Form U5 Expungement Counsel
June 30, 2026
For many financial professionals, disclosures can be particularly damaging when a brokerage or advisory firm reports negative information on a Form U5 that becomes part of the individual’s record in the Central Registration Depository (“CRD”). While certain disclosures are required by regulatory rules, they can have significant and lasting consequences for a registered representative’s career, future employment opportunities, client relationships, and professional reputation. Given that this information is public and is kept on file for years, financial professionals should carefully evaluate whether expungement may be available to address disclosures that are inaccurate, misleading, defamatory, or otherwise unwarranted.
What is a Form U-5
A Form U-5 is also known as the Uniform Termination Notice for Securities Industry Registration is filed when an individual leaves a firm for any reason[1]. This can be for any termination: full, partial, or an amendment. The form discloses the reason for termination and may include allegations involving customer complaints, policy violations, regulatory concerns, or other reportable information, which may be negative or damaging for the registered representative. The Form U-5 must be submitted within 30 days of the individual’s employment date by the investment adviser firm.
What kind of information may appear on your Form U-5?
What is an expungement?
Expungements are typically the process of removing damaging disclosure information from a registered representatives U-5 or CRD. FINRA allows for expungements of the information that appears on the CRD, relating to customer dispute information, under rules 2080, 12805, 13805 .[2] These rules allow for expungements through arbitration when an arbitration panel determines (1) information is factually impossible or clearly erroneous; (2) the representative was not involved; or (3) the allegations are false. However, expungements are not limited to the FINRA arbitration process. In certain circumstances individuals may seek relief through alternative avenues, including obtaining a court order directing the expungement of eligible information from the CRD system. It is important to understand the types of information that may appear on a registered representative’s record and whether expungement may be available to address certain disclosures.
Why expungements are necessary:
As discussed above, a variety of events and disclosures may be reportable when a registered representative’s employment with a firm ends. However, many individuals are unaware of the long-term impact these disclosures can have on future employment opportunities, client relationships, and their overall professional reputation. While FINRA views expungement as an extraordinary remedy that is available only under limited and specific circumstances, it can be a valuable tool for addressing inaccurate, misleading, or unwarranted disclosures that may not be necessary to disclose.
Key changes to Expungements under FINRA rules:
Recent amendments to FINRA’s expungement rules have introduced some significant safeguards. Under these changes, FINRA now imposes strict deadlines for filing straight-in expungement requests.[3] “
Specifically, FINRA will now deny an expungement request filed more than two (2) years after the conclusion of the customer arbitration or civil litigation associated with the customer dispute information, or more than three (3) years after the customer complaint is initially reported in the CRD if the customer complaint did not evolve into a customer arbitration or civil litigation.
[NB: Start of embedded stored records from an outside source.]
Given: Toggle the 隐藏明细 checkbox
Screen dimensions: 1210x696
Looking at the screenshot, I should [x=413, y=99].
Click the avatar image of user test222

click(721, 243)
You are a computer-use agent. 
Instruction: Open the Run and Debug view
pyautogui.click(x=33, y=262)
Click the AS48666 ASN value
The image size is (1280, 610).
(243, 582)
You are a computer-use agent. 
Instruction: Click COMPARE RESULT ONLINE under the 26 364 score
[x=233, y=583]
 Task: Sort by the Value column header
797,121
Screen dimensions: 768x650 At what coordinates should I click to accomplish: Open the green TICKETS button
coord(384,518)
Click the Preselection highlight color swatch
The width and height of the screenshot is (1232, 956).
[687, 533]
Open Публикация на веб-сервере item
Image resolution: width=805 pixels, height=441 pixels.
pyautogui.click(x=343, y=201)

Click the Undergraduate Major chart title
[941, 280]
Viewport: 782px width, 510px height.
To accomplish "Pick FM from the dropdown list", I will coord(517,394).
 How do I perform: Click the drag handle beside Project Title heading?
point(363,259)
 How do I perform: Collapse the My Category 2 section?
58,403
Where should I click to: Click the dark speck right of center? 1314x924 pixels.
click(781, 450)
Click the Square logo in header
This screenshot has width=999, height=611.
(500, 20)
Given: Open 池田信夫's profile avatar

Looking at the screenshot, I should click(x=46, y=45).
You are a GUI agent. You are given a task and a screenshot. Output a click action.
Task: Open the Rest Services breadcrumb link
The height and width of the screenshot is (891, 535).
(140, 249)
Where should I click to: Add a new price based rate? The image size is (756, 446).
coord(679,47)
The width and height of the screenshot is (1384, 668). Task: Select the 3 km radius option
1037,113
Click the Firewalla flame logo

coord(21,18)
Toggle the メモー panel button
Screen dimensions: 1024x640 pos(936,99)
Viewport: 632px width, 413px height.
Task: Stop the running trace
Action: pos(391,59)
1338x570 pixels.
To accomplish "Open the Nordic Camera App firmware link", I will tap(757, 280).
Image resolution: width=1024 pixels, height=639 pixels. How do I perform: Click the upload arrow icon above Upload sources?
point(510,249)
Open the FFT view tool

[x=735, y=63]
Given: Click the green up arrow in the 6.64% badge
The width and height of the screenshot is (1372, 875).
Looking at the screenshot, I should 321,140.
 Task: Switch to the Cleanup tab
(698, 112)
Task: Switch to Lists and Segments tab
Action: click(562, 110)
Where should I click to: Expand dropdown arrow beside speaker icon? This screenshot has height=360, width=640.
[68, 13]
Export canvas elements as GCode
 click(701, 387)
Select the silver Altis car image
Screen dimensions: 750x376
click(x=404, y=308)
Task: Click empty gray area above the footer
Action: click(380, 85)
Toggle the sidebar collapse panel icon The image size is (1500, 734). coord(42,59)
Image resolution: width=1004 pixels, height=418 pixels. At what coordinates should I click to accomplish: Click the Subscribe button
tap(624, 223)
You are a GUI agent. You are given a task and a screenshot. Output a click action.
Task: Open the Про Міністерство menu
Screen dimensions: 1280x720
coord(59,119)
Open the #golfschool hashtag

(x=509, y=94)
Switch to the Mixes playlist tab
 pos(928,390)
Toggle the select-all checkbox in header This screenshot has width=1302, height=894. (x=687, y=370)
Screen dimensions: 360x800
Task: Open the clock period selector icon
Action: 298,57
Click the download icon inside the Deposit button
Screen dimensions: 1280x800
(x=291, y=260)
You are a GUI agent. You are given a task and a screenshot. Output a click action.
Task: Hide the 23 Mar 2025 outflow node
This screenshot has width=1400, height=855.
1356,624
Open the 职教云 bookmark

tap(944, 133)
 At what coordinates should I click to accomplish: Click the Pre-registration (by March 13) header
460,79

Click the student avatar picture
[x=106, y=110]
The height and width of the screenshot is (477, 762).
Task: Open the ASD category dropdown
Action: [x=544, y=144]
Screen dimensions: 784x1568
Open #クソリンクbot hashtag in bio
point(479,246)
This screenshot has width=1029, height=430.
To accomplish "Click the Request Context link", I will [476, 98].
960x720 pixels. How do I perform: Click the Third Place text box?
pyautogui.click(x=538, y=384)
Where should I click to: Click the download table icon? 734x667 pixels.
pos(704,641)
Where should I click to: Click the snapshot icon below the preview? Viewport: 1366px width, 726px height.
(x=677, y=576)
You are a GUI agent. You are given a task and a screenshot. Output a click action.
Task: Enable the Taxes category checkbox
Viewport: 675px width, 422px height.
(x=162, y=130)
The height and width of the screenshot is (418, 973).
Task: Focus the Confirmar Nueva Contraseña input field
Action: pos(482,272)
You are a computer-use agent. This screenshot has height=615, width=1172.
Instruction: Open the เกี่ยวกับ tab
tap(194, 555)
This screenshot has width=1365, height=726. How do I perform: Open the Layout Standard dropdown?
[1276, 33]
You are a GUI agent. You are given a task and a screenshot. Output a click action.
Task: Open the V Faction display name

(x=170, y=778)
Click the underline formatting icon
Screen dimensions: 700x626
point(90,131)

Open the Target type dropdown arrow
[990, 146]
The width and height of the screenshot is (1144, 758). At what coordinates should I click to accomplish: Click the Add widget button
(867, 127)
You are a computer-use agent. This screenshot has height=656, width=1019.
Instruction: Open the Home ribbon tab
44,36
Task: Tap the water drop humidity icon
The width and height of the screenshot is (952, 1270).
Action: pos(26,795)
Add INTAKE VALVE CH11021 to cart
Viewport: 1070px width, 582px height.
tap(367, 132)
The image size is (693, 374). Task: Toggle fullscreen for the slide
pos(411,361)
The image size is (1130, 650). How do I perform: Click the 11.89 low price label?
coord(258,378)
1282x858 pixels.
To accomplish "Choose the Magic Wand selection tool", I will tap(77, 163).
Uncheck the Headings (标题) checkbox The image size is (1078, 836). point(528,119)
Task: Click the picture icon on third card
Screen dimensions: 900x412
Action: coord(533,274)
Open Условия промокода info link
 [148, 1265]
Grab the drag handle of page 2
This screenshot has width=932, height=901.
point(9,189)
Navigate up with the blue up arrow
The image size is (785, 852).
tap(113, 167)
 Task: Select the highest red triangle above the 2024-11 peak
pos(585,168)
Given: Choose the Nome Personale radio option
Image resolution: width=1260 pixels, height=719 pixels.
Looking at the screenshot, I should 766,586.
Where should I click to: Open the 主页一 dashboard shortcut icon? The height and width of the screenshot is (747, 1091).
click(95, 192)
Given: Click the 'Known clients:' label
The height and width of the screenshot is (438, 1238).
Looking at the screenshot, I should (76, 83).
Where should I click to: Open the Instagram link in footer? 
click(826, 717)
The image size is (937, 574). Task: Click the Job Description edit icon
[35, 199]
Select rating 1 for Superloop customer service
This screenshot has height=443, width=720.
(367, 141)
Additionally, for any arbitration proceeding in which an expungement is requested, FINRA now requires the registered representative to appear in person or by video conference at the expungement hearing. The amendments also strengthen customer participation rights by facilitating attendance and involvement throughout the hearing process either by telephone, video conference or in person.
One of the most notable changes is that expungement requests are now generally heard by a three-person arbitration panel selected from FINRA’s Special Arbitrator Roster, replacing the prior system in which a single arbitrator often decided expungement requests.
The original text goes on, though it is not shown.